Con sua sorpresa, l’uomo si mise a ridere. «Tu hai capito male, Moghedien. Sei ancora al servizio del Sommo Signore, ma non come lo eri una volta. Il tempo dei tuoi giochi è passato. Se non fossi riuscita per caso a combinare qualcosa di buono, ormai saresti morta.»

«Io sono una dei Prescelti, ragazzo» rispose Moghedien, con la furia che cominciava a incendiare la cautela. La donna si alzò, pronta ad affrontare quel giovane con tutta la sapienza delle Epoche trascorse. In molti degli aspetti riguardanti l’uso dell’Unico Potere, era ancora insuperata. Stava quasi per abbracciare la Fonte, incurante di quanto fosse vicina Shayol Ghul. «Con ogni probabilità, tua madre ha usato fino a qualche giorno fa il mio nome per spaventarti, ma sappi che al solo sentirlo hanno sudato anche alcuni uomini adulti che potrebbero schiacciarti come una mosca. Con me dovrai tenere a freno la lingua!»

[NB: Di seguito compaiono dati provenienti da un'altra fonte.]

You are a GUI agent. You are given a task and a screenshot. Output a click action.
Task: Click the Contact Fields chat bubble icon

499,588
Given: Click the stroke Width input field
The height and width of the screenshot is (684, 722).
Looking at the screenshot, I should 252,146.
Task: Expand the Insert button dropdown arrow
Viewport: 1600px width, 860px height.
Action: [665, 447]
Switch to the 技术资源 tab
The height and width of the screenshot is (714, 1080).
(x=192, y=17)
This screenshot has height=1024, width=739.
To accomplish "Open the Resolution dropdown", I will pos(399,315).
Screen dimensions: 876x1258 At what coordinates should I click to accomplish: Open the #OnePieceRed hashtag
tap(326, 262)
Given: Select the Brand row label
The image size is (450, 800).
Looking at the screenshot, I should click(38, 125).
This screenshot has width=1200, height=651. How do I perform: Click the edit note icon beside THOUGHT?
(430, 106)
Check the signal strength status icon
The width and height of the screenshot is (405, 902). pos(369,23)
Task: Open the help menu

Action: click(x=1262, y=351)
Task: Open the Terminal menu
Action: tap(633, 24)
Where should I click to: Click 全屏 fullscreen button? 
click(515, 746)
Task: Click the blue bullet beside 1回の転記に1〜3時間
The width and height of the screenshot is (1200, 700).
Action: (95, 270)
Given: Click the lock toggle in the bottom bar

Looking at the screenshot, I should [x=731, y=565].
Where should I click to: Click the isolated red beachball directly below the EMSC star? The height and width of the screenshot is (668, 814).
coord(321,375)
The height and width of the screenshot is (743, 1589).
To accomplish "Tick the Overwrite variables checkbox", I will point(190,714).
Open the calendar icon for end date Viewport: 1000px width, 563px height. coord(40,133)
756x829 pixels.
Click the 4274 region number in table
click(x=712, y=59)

L’uomo infilò una mano nella scollatura della propria camicia e la lingua di Moghedien rimase attaccata al palato. Fissò gli occhi sulla gabbietta d’oro e cristallo rosso sangue appesa a una cordicella che l’uomo aveva estratto. Per un momento le sembrò che ne avesse immediatamente nascosta una identica, ma aveva occhi solo per la propria. Era davvero la sua. L’uomo la sfiorò con il pollice e lei sentì quella carezza sfiorarle la mente e l’anima. Spezzare una trappola mentale non richiedeva molta più pressione di quella che Moridin stava esercitando in quel momento. Moghedien avrebbe potuto trovarsi dall’altro lato del mondo e la cosa non avrebbe fatto alcuna differenza. Sarebbe stata separata dalla sua stessa essenza. Avrebbe ancora visto con i suoi occhi e sentito con le sue orecchie, assaporato ciò che mangiava e percepito ciò che toccava, ma sarebbe stata inerme come un automa, obbedendo a chiunque avesse il cour’souvra. Che vi fosse o meno un sistema per liberarsene, una trappola mentale era esattamente ciò che il nome implicava. Moghedien sentì il sangue defluirle dal viso.

«Adesso capisci?» disse l’uomo. «Servi ancora il Sommo Signore, ma adesso lo servi facendo quello che dico io.»

«Capisco, Mia’cova» rispose Moghedien senza riflettere.

L’uomo rise di nuovo, un suono profondo e ricco che la derise mentre riponeva la trappola mentale dentro la camicia. «Non c’è bisogno che mi chiami a quel modo, adesso hai avuto la tua lezione. Io ti chiamerò Moghedien e tu mi chiamerai Moridin. Sei ancora una dei Prescelti. Chi potrebbe rimpiazzarti?»

«Certo, naturalmente, Moridin» rispose lei atona. Qualsiasi cosa dicesse quell’uomo, Moghedien sapeva di appartenergli.